## TASK TO COMPLETE
Format each line of the listing below as a numbered list, omitting blank lines and leaving the pictures out.

◇ ◇ ◇ ◇ ◇ ◇ ◇

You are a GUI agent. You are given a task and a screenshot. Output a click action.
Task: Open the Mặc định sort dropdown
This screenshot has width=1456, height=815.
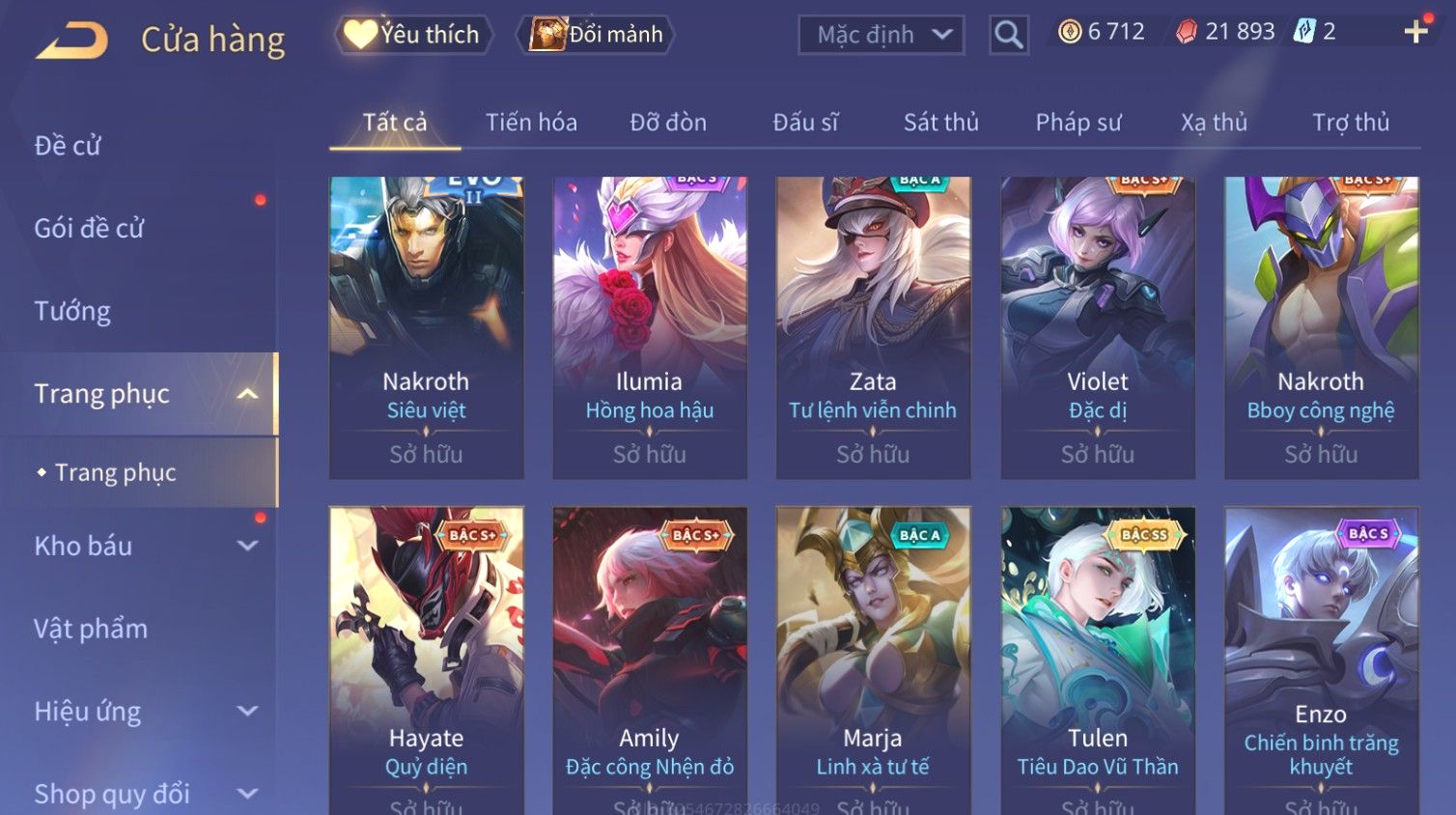(x=882, y=36)
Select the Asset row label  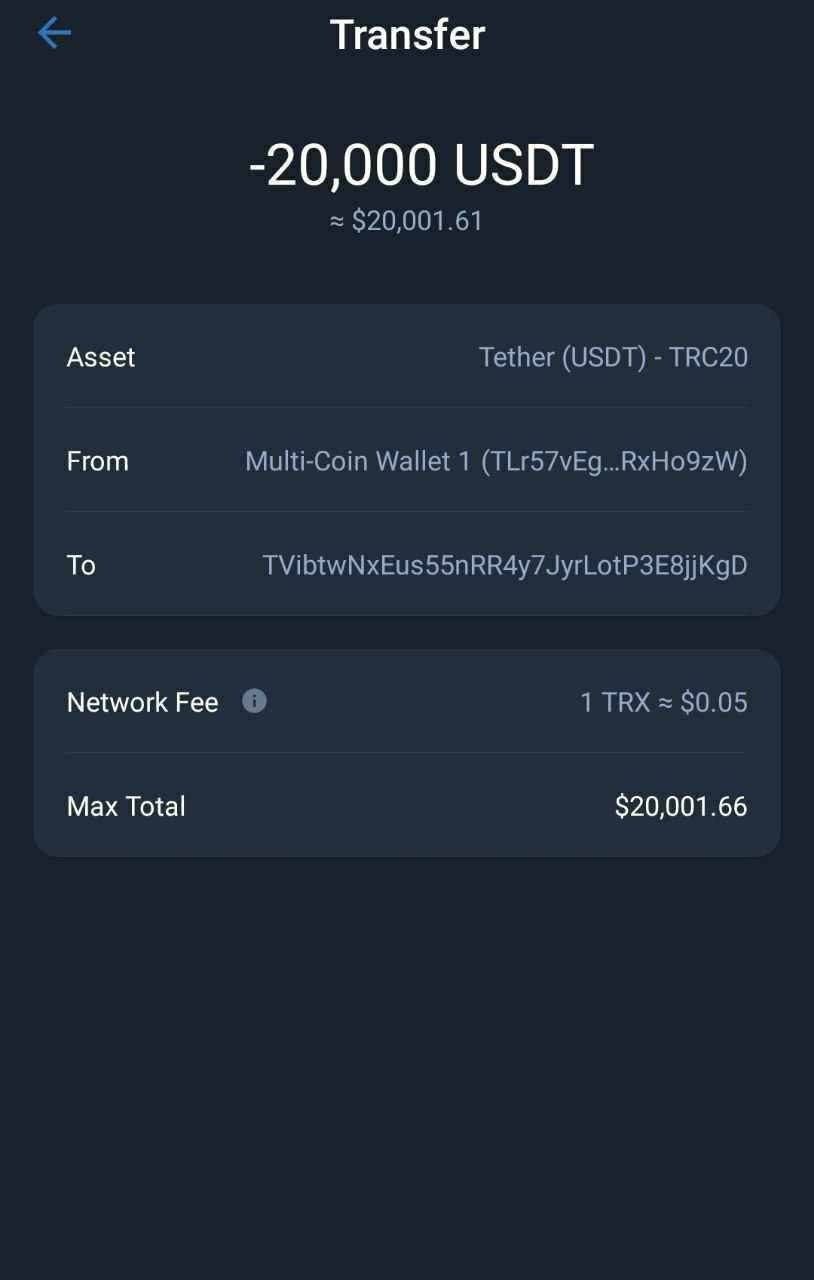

◇ ◇ ◇ ◇ ◇ ◇ ◇

## THE OUTPUT
1. You are a GUI agent. You are given a task and a screenshot. Output a click action.
2. Task: Open the Mặc định sort dropdown
3. This screenshot has width=1456, height=815.
4. (x=882, y=36)
5. Select the Asset row label  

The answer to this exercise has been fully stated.